Celui-ci met clairement en évidence l'extrême ambiguïté où se trouvent actuellement ces intervenantes. « Elles sont utilisées, donc reconnues de fait, mais jetables », résume brutalement Bénédicte Madelin, directrice de Profession banlieue. Fortement sollicitées par les institutions qui ont vite mesuré l'intérêt de leur intervention, les médiatrices sont, pour la plupart, embauchées dans le cadre de contrats emploi-solidarité, de contrats à durée déterminée, ou rémunérées sous forme de vacations. La pérennité de leur action reste fortement soumise à l'obtention de subventions, même si l'Association des femmes-relais de Clichy-sous-Bois et de Montfermeil (ARIFA) a pu passer convention avec le conseil général pour ses interventions dans les PMI. Seules, les « agents de promotion de la vie sociale » de Bondy sont salariées de la ville sur un statut dérogatoire de contractuelles (agent social, catégorie C). Comment, dans ces conditions précaires d'exercice, expliquer les exigences posées par les institutions en termes de compétences ou d'éthique ? En outre, le renouvellement annuel des financements n'est-il pas, en quelque sorte, signe d' « une légitimation de fait de leur mission » ? ironise Bénédicte Madelin.
Pour le groupe de travail, les « remous » suscités par leur reconnaissance s'expliquent d'autant moins que « les éléments constitutifs de l'émergence d'un métier sont réunis ». D'abord la demande, tant du côté des habitants que des institutions, existe. Ensuite, explique-t-il, la fonction peut se définir par des activités professionnelles (accueillir et recevoir, informer, orienter, accompagner, travailler en partenariat, en équipe/se former), et suppose donc des compétences, proches d'ailleurs de celles des travailleurs sociaux. Enfin, toutes les structures sont animées de préoccupations éthiques (une charte de la médiation sociale et culturelle a même été élaborée par le collectif d'associations créé au sein de FIA-ISM) et organisent des formations pour leurs intervenantes. Si bon nombre de points restent à approfondir, leur conclusion est claire : « Il existe une fonction de médiation sociale dans les quartiers, à l'interstice des métiers du travail social existants, et il convient de la structurer par un statut reconnu, validé, permettant au terme d'un processus de qualification d'accéder à un métier. »

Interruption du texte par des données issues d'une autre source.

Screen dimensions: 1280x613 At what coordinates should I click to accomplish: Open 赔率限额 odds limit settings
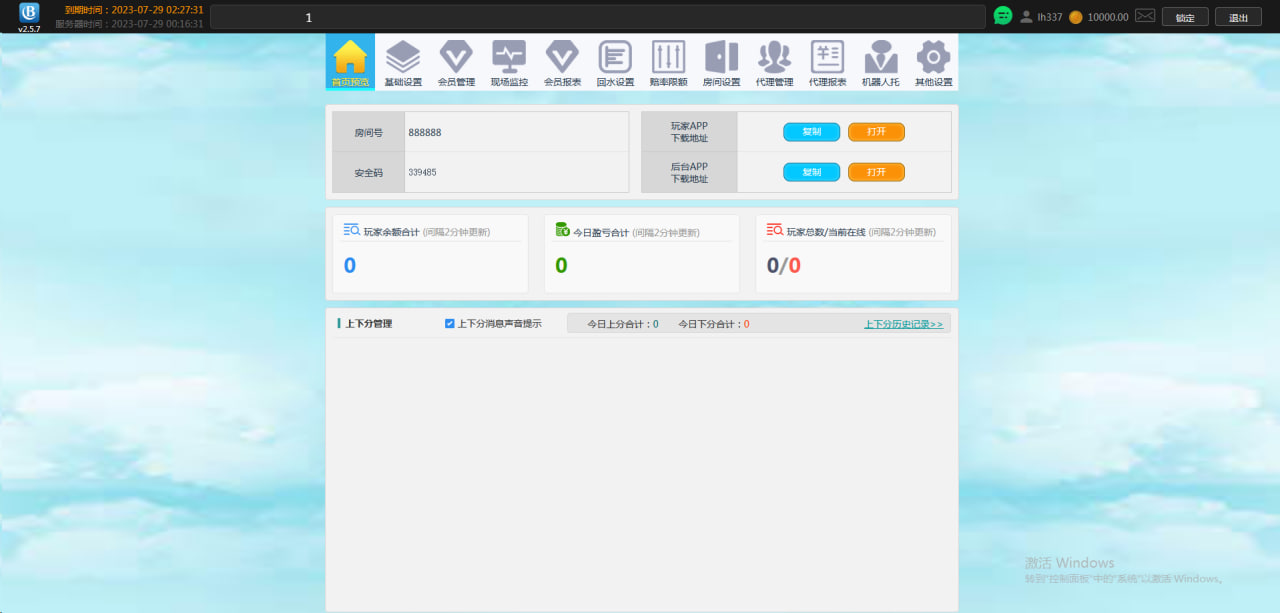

Au sein des pouvoirs publics, certains responsables s'agacent : « On commence par présenter un référentiel-métier, puis on propose un statut et on demande un financement ! » Et nul doute que les avis divergents des directions ministérielles traduisent bien le malaise sur le sujet. C'est ainsi qu'à la direction de la population et des migrations, qui avait pourtant donné dans le cadre de la circulaire du 19 décembre 1994 un cadre aux initiatives des femmes-relais (3), on reconnaît aujourd'hui que « leur ancrage dans la durée pose la question de leur évolution professionnelle ». Pas question pour autant de créer une profession nouvelle, mais plutôt de « réfléchir à la façon dont ces intervenantes pourraient accéder aux formations du travail social », défend Catherine Laporte, chef de bureau. Une quinzaine de ces femmes devrait ainsi bénéficier d'une action expérimentale de préformation en 1998. A la DAS, qui soutient cette initiative, le concept de métier irrite fortement. « Est-il utile de créer des métiers à tout bout de champ ? La réponse femme-relais a le mérite d'exister. Maintenant, est-ce une bonne réponse ? Est-ce qu'il faut mettre des femmes-relais là où le service social n'existe plus ? », s'interroge Pierre Gauthier, son directeur. Tandis qu'à l'Education nationale on a moins d'états d'âme et l'on évoque la création éventuelle de nouveaux CAP autour de la médiation sociale, accessibles notamment aux femmes-relais.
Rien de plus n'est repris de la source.